Brasil: ONU Mulheres comemora aprovação da lei que classifica feminicídio como crime hediondo

“Acreditamos que esse é um passo decisivo para reduzir e eliminar o quadro perverso de 5 mil assassinatos de brasileiras por ano”, afirma a representante da ONU Mulheres Brasil, Nadine Gasman.

Violência de gênero causa a morte de 5 mil brasileiras por ano. Foto: Creative Commons/ Julia Soul

Violência de gênero causa a morte de 5 mil brasileiras por ano. Foto: Creative Commons/ Julia Soul

A ONU Mulheres parabenizou a aprovação do projeto de lei que estabelece a tipificação do feminicídio como qualificadora dos assassinatos de mulheres pelo plenário do Senado Federal na última quarta-feira (17), fazendo da execução feminina por razões de gênero um crime hediondo.

Outras 14 nações latino-americanas já haviam instituído leis sobre o feminicídio, para garantir a investigação e a penalização rigorosas dos assassinatos de mulheres com requintes de crueldade. Dentre as ações violentas que caracterizam o feminicídio, estão a tortura, as desfigurações, as mutilações e as barbáries.

Além de dar nome e visibilidade a esses crimes, a tipificação do feminicídio poderá aprimorar procedimentos e rotinas de investigação e julgamento, com a finalidade de coibir os assassinatos de mulheres. Acreditamos que esse é um passo decisivo para reduzir e eliminar o quadro perverso de 5 mil assassinatos de brasileiras por ano”, afirma a representante da ONU Mulheres Brasil, Nadine Gasman.

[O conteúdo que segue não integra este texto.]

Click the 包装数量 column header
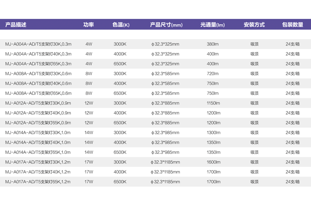This screenshot has width=311, height=223. (292, 25)
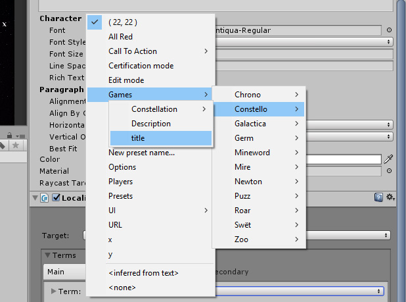Open the Localize component help icon
Image resolution: width=406 pixels, height=302 pixels.
tap(378, 197)
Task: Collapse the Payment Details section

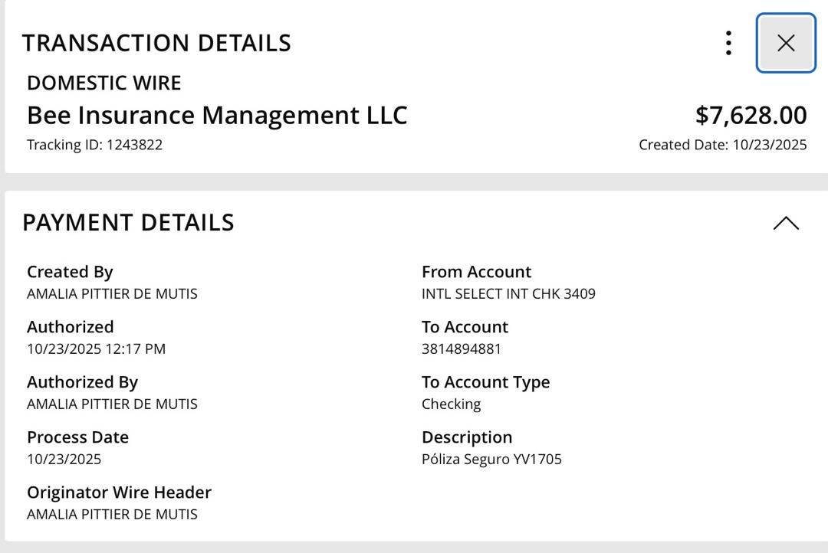Action: [x=786, y=223]
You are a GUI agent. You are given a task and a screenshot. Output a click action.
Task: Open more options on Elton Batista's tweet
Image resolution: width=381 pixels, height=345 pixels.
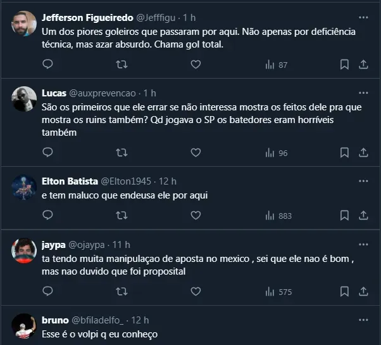pyautogui.click(x=363, y=181)
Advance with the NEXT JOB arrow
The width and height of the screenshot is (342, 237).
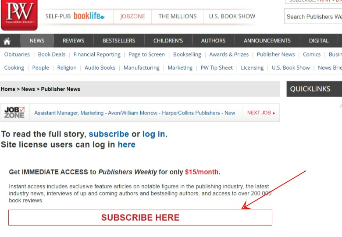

Esta decisão vem ao encontro da adoção do Modelo de Protocolo Latino-americano para Investigação de Mortes Violentas por Razões de Gênero, proposto pela ONU Mulheres e pelo Alto Comissariado de Direitos Humanos das Nações Unidas (ACNUDH) no contexto da campanha do secretário-geral da ONU, Ban Ki-moon, “UNA-SE pelo fim da violência contra as mulheres”.